- **Data supplied**:
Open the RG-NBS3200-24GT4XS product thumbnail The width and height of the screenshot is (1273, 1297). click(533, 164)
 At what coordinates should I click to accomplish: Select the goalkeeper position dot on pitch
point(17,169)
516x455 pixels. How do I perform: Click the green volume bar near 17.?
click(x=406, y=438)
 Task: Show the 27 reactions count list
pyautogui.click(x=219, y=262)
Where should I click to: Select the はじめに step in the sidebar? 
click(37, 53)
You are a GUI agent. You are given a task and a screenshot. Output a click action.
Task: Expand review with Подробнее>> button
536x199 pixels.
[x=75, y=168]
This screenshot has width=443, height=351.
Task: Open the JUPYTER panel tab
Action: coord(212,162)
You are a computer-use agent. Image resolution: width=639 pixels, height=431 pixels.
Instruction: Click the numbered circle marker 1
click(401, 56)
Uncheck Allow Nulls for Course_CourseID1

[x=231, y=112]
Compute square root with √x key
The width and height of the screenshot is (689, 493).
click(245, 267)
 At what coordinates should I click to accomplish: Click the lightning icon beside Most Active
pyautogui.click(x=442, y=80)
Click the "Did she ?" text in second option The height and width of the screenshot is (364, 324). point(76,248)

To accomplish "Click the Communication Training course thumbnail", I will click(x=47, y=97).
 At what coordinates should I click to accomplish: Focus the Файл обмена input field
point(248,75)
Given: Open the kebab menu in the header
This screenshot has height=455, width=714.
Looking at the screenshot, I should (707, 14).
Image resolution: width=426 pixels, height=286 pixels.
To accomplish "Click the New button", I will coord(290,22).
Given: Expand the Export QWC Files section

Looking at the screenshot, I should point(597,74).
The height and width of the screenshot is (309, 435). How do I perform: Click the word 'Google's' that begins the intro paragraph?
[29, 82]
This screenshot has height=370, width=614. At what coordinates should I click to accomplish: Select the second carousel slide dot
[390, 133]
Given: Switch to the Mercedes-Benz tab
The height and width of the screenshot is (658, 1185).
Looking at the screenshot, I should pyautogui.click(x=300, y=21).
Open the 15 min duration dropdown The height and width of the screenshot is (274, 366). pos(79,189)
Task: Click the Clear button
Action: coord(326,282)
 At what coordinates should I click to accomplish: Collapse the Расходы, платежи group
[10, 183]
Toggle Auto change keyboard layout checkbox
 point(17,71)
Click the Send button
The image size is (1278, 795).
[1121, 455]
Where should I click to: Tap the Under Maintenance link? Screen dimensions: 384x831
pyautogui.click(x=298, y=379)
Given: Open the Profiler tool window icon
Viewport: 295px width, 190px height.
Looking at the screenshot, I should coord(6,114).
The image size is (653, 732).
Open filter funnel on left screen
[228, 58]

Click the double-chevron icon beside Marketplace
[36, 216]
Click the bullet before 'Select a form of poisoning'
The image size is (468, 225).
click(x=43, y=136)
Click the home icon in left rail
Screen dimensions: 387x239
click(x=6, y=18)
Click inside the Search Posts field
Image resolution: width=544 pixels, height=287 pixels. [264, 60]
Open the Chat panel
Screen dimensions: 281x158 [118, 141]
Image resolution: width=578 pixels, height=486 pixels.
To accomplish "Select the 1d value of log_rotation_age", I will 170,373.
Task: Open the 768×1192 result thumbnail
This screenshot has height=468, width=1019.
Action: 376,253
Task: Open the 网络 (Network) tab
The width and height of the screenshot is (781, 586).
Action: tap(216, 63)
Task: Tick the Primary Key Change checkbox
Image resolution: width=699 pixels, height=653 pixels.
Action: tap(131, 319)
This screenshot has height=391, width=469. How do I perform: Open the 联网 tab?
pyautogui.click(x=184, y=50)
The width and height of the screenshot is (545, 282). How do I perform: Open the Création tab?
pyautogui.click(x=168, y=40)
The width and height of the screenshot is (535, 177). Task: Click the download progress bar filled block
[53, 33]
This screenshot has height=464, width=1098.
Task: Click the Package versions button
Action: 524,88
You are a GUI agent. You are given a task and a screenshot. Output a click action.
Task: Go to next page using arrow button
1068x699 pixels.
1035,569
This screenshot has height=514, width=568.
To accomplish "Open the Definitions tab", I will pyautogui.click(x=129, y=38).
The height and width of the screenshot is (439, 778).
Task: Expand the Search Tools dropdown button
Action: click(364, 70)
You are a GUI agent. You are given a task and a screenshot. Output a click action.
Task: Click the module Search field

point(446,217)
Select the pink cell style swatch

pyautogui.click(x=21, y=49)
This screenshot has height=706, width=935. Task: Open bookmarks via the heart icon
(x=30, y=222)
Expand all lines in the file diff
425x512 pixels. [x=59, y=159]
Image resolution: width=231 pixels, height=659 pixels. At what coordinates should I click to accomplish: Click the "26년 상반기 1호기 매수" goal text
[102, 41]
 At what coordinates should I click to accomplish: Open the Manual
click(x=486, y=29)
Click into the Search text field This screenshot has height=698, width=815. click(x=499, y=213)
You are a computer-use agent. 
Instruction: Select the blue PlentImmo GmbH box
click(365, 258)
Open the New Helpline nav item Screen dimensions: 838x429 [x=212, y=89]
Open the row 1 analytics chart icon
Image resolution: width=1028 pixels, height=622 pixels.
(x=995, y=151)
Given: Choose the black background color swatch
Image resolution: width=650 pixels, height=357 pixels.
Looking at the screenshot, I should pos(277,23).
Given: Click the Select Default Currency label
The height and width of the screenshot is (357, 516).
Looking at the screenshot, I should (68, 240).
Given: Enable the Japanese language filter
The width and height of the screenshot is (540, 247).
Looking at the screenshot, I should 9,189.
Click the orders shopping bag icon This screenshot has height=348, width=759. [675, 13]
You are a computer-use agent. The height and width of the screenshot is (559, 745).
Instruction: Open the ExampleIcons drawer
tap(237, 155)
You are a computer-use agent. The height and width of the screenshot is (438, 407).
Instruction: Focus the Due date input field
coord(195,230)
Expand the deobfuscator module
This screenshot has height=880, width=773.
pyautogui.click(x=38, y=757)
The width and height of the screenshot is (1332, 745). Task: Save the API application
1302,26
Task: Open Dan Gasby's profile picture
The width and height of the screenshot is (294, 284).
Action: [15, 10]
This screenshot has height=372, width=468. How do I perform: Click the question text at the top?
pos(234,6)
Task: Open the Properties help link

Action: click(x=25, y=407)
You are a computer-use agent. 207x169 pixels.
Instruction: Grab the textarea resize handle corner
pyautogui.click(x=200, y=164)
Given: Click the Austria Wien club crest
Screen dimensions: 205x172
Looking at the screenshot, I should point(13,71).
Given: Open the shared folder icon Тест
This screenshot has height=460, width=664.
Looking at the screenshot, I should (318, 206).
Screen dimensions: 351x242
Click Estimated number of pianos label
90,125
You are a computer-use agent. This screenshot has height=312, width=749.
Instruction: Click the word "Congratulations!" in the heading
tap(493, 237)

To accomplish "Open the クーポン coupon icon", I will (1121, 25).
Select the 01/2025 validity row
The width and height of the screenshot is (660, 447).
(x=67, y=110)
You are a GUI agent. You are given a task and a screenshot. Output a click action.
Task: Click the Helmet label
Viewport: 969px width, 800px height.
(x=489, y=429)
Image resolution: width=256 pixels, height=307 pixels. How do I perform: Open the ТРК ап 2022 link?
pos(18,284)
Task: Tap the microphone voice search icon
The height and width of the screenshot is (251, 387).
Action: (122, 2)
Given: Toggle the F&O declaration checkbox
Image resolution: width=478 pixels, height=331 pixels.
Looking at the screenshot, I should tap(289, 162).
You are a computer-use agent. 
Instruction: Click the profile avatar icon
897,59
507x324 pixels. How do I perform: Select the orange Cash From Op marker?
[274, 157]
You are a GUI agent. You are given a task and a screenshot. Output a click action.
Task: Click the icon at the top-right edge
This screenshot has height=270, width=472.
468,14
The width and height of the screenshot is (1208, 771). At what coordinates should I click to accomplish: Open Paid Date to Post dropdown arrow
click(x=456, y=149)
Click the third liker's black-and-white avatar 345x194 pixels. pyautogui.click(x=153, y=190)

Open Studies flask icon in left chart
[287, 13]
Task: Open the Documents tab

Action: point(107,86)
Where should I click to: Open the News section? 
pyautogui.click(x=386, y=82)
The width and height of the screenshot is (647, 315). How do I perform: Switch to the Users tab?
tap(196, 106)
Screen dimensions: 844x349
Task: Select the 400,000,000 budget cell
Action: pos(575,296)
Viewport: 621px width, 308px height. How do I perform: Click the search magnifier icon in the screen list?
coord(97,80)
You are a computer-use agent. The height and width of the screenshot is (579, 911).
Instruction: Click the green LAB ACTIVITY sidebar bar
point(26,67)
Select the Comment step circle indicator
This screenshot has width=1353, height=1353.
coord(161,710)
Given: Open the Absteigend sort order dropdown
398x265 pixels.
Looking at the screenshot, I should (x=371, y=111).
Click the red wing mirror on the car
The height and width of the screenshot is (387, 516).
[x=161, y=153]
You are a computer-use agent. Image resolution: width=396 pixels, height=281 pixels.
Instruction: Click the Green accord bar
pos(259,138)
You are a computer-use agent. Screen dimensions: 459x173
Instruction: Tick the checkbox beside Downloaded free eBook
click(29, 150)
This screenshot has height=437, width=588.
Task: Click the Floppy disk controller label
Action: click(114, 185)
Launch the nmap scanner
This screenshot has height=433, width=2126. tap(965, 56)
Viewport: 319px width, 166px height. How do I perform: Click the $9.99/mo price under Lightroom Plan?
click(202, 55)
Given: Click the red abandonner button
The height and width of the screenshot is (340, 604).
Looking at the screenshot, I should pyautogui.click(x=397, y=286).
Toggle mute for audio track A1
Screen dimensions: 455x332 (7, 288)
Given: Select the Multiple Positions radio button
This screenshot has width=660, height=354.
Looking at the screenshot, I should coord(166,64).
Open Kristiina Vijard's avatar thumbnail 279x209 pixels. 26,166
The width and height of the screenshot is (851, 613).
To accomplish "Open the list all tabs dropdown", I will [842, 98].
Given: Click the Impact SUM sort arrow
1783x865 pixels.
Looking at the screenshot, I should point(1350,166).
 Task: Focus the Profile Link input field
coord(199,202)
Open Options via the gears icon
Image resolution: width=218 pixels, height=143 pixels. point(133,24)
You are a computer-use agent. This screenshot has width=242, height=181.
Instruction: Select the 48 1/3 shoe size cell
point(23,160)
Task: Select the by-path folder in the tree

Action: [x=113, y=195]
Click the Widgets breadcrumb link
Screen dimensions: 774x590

- **Task statement**:
Reproduce word for word the material above, beginning with the line that contains "Instruction: Click the green LAB" and ending with the line that contains "Click the red wing mirror on the car".

- **Result of the task**:
Instruction: Click the green LAB ACTIVITY sidebar bar
point(26,67)
Select the Comment step circle indicator
This screenshot has width=1353, height=1353.
coord(161,710)
Given: Open the Absteigend sort order dropdown
398x265 pixels.
Looking at the screenshot, I should (x=371, y=111).
Click the red wing mirror on the car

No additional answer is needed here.